# System Message 16/5/11 - Your TiVo service is about to end



## spitfires (Dec 19, 2006)

Just for the benefit of people who currently don't have a TiVo but like to keep up with all things tivo:



> Subject: Your TiVo service is about to end.
> From: The TiVo Team
> Date: Mon 16th May 2011
> Expire: Mon 23rd May 2011
> ...


Thinking ahead, I think the one on 31/5 is REALLY going to piff us off going by the continuing theme in these messages  Unless TiVo get free reign (i.e. outside of VM's marketing machine) to post a 'nice' message.


----------



## Automan (Oct 29, 2000)

Countdown...

Countdown To End Of UK Tivo Service

Automan.


----------



## spitfires (Dec 19, 2006)

Interesting choice of words :


> *TiVo *is about to switch off your current service.


Not "*We*" ?!

If there was ever any doubt that these messages originate from VM's marketing dept...


----------



## nlyndhurst (May 17, 2011)

spitfires said:


> Just for the benefit of people who currently don't have a TiVo but like to keep up with all things tivo:
> 
> Thinking ahead, I think the one on 31/5 is REALLY going to piff us off going by the continuing theme in these messages  Unless TiVo get free reign (i.e. outside of VM's marketing machine) to post a 'nice' message.

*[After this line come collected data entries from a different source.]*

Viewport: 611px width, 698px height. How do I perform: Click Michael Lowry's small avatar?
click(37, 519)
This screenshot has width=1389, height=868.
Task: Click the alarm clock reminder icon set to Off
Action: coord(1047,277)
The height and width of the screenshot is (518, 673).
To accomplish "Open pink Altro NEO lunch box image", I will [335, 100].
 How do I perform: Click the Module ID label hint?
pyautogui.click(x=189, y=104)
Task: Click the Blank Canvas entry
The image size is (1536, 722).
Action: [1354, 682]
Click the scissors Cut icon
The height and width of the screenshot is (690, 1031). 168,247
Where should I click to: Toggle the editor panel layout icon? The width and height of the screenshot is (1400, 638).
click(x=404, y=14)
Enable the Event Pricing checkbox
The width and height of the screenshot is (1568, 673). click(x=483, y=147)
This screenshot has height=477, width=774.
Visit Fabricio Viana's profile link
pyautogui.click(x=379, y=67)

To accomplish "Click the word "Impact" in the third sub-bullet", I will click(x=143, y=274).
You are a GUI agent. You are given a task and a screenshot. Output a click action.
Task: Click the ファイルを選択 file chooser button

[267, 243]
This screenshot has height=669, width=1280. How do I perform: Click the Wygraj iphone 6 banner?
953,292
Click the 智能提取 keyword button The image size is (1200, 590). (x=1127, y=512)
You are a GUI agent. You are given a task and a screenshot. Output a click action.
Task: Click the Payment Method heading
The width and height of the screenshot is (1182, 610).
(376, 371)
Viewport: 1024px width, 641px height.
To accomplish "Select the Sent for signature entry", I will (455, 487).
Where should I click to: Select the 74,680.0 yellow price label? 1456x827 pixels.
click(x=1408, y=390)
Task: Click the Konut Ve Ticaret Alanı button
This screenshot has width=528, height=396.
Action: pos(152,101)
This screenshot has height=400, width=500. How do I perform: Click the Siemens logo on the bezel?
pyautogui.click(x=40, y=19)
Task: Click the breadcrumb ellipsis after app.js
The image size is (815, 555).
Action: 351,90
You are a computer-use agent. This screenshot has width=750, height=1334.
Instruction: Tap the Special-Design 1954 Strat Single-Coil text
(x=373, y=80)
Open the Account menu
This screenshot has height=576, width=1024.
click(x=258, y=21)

I am really annoyed by the messages I get from Tivo on this. I can't get Virgin as not in a cable area so nothing I can do except to move to Sky Plus which I didn't want to do. How hard is it really for Tivo to continue our service when I have been loyal for years?! Oh and they say it will finish soon but I have had no letters or notice of exactly when "soon" is. Rubbish - has put me off Tivo!


----------



## mikerr (Jun 2, 2005)

nlyndhurst said:


> Oh and they say it will finish soon but I have had no letters or notice of exactly when "soon" is.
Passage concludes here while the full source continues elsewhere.